The Office of the National Coordinator for Health Information Technology (ONC) officials recently revealed the blue-prints to a new plan, designed to reinforce patient safety initiatives and procedures nationwide. The plan comes as a response to the troublesome number of medical errors that are reported each year.
Officials say the Health IT Patient Safety Action & Surveillance Plan is a product that was predicated on recommendations from 2011 Institute of Medicine report on Health IT and Patient Safety. ONC has developed the Health IT Patient Safety Program, within the Office of the Chief Medical Officer, to direct this endeavor.
“When implemented and used properly, health IT is an important tool in finding and avoiding medical errors and protecting patients. This plan will help us make sure that these new technologies are used to make health care safer.” said National Coordinator for Health IT Farzad Mostashari, MD, in a press statement.
The plan highlights the responsibilities to be shared across The Department of Health and Human Services (HHC) and outlines considerable activity and involvement from the private sector.

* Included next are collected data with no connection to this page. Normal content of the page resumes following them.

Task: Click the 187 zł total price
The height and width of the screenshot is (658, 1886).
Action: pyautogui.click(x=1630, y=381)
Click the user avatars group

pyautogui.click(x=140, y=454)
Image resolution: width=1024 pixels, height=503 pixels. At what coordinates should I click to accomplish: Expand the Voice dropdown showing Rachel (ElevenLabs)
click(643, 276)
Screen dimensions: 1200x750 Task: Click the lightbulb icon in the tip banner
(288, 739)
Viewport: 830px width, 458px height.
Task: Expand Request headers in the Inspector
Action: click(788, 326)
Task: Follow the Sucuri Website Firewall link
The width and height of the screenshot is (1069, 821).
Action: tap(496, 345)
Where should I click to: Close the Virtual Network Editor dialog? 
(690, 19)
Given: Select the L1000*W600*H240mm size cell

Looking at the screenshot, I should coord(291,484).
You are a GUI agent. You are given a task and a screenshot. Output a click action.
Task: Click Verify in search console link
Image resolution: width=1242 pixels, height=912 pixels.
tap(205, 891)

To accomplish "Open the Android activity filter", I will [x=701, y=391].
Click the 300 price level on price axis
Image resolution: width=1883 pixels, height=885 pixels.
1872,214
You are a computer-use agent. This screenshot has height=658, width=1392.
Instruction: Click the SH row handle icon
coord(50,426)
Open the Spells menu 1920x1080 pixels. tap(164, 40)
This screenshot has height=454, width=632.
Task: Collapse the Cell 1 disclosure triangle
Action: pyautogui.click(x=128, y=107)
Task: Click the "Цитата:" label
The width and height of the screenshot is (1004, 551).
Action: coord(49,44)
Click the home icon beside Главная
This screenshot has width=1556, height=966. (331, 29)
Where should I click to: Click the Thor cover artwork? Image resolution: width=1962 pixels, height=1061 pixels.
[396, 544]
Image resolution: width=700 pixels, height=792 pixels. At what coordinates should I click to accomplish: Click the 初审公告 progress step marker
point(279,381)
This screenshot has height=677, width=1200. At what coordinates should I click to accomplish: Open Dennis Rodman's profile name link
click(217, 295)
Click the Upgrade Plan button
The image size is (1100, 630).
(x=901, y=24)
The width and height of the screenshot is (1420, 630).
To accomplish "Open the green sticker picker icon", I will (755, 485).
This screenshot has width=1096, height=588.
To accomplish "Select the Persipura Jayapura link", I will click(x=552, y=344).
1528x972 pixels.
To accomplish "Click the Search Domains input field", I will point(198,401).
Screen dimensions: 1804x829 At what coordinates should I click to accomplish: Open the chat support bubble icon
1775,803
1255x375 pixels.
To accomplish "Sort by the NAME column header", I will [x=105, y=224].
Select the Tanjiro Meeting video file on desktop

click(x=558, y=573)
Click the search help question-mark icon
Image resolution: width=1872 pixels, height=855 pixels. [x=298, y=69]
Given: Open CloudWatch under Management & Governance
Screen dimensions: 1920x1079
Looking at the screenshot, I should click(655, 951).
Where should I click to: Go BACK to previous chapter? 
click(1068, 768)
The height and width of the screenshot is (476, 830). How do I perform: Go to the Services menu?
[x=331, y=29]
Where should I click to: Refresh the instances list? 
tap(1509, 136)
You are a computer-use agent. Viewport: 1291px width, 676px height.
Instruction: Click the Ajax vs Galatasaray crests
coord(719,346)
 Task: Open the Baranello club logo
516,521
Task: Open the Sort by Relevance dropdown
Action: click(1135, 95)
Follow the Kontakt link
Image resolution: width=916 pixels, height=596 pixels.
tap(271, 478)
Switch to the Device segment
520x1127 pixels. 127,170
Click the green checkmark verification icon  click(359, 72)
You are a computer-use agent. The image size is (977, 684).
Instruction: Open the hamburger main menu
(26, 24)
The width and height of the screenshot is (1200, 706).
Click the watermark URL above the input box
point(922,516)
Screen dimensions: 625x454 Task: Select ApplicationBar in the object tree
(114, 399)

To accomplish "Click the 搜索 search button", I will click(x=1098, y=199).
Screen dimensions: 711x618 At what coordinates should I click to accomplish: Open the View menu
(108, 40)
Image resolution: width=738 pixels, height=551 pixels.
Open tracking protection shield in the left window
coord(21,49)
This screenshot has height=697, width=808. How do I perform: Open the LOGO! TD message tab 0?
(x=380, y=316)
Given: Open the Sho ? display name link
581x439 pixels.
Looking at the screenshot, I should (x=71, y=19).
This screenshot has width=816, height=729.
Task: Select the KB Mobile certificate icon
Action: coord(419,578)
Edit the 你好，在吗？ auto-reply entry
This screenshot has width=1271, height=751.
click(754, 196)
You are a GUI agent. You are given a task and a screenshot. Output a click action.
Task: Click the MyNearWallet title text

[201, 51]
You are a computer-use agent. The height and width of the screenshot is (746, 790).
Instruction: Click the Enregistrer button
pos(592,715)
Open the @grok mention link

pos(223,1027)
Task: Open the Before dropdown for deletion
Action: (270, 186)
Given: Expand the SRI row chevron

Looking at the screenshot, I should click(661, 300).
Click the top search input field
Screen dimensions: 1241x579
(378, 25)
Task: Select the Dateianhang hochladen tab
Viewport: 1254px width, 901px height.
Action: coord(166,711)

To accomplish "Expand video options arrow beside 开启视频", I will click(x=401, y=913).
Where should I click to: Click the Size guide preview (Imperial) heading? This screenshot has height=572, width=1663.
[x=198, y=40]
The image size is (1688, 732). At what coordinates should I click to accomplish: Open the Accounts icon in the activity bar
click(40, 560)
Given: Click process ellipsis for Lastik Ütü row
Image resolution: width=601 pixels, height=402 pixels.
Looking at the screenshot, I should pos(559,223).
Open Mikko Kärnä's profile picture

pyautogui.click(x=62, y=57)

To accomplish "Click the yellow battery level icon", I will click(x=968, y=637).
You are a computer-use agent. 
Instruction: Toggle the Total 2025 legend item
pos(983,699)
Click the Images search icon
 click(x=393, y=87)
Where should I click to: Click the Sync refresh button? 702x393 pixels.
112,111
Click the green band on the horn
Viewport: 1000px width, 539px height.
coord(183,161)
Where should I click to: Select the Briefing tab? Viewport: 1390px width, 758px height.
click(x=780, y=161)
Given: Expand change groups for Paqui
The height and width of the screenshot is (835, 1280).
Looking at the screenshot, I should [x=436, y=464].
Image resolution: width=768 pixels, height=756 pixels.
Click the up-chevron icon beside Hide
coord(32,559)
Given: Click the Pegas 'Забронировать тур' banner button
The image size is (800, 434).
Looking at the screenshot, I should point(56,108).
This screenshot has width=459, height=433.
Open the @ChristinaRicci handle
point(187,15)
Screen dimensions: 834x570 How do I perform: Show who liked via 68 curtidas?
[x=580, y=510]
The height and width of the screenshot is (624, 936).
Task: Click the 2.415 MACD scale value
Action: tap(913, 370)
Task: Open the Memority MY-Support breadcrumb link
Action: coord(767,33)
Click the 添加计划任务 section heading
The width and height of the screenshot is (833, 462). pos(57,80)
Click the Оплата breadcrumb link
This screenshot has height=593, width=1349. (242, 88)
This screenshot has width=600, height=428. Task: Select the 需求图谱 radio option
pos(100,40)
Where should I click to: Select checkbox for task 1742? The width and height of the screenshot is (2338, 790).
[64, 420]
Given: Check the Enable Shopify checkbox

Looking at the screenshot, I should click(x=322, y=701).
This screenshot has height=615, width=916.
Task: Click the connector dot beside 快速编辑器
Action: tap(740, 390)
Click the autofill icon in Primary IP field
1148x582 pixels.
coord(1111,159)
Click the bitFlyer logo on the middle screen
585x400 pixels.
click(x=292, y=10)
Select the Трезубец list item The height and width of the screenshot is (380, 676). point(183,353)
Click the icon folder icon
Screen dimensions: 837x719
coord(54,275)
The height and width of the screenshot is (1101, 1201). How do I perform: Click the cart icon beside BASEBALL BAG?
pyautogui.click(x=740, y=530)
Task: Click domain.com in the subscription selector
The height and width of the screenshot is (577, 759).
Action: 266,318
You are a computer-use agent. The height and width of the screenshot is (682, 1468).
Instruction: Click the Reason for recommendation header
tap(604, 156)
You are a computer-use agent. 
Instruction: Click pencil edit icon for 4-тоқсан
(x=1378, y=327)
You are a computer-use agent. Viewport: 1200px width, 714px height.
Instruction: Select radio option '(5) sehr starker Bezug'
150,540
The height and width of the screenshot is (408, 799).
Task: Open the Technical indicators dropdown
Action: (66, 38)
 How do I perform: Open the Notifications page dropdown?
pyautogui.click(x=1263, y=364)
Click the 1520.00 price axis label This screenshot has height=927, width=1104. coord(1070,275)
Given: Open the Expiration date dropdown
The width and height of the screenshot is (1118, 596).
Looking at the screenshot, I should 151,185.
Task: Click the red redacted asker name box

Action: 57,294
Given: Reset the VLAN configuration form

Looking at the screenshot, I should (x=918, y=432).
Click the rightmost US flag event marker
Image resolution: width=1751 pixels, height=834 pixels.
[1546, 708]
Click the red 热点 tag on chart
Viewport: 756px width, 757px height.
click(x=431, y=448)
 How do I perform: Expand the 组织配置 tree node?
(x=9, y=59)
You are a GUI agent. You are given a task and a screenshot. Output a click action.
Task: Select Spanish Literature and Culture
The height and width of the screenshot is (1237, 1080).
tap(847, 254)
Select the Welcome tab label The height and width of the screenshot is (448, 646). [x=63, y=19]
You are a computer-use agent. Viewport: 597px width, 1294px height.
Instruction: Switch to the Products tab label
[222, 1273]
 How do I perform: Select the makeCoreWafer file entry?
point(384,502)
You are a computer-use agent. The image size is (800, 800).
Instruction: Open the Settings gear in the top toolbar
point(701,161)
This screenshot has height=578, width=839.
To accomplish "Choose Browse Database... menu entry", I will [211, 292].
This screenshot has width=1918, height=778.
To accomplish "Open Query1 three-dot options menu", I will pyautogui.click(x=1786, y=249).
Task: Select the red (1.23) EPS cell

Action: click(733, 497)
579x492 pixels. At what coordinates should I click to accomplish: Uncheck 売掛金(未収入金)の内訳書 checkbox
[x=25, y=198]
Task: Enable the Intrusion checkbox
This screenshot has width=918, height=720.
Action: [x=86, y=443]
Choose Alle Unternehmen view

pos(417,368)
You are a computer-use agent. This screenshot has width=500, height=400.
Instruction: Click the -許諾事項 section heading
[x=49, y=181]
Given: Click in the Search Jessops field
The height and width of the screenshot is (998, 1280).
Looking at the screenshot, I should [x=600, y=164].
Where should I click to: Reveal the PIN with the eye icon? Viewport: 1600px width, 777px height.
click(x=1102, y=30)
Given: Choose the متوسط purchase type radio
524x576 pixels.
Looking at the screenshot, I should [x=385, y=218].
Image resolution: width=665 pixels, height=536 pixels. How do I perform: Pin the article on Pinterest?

At first glance, some details of the plan include:
• ONC will make it easier for clinicians to report health IT-related incidents and hazards through the use of certifiedelectronic health record technology.
• The Agency for Healthcare Research and Quality will encourage reporting to patient safety organizations and will update its standardized reporting forms to enable ambulatory reporting of health IT events.
• The Centers for Medicare & Medicaid Services will encourage the use of the standardized reporting forms in hospital incident reporting systems, and train surveyors to identify safe and unsafe practices associated with health IT.
• Working through a public-private process, ONC will develop priorities for improving the safety of health IT. ONC and CMS will consider adopting safety-related objectives, measures, and capabilities for EHRs through the Medicare and Medicaid EHR Incentive Programs and ONC’s standards and certification criteria.
In order to supplement the plan’s surveillance of safety-related abilities in, ONC also provided leadership Tuesday illuminating that ONC-Authorized Certification Bodies will most likely be able to authenticate whether safety-related capabilities work appropriately in live clinical settings in which they are put into practice.
Additionally, Mostashari also declared ONC has gotten in touch with The Joint Commission in an effort to better identify and actively address potential health IT-related safety issues across a multiplicity of healthcare milieus. The Joint Commission plans to enhance its ability to inspect the role of health IT as a causative factor of undesirable events and will classify high priority areas for anticipated types of health IT-related events.
The Office of the National Coordinator for Health Information Technology (ONC) is a staff division within the U.S. Department of Health and Human Services, primarily focused on implementing an interoperable, private and secure nationwide health information system and supporting the widespread, meaningful use of technology. ONC was created in 2004 through an executive order by President George W. Bush, and was legislatively mandated in the Health Information Technology for Economic and Clinical Health Act (HITECH Act) of 2009.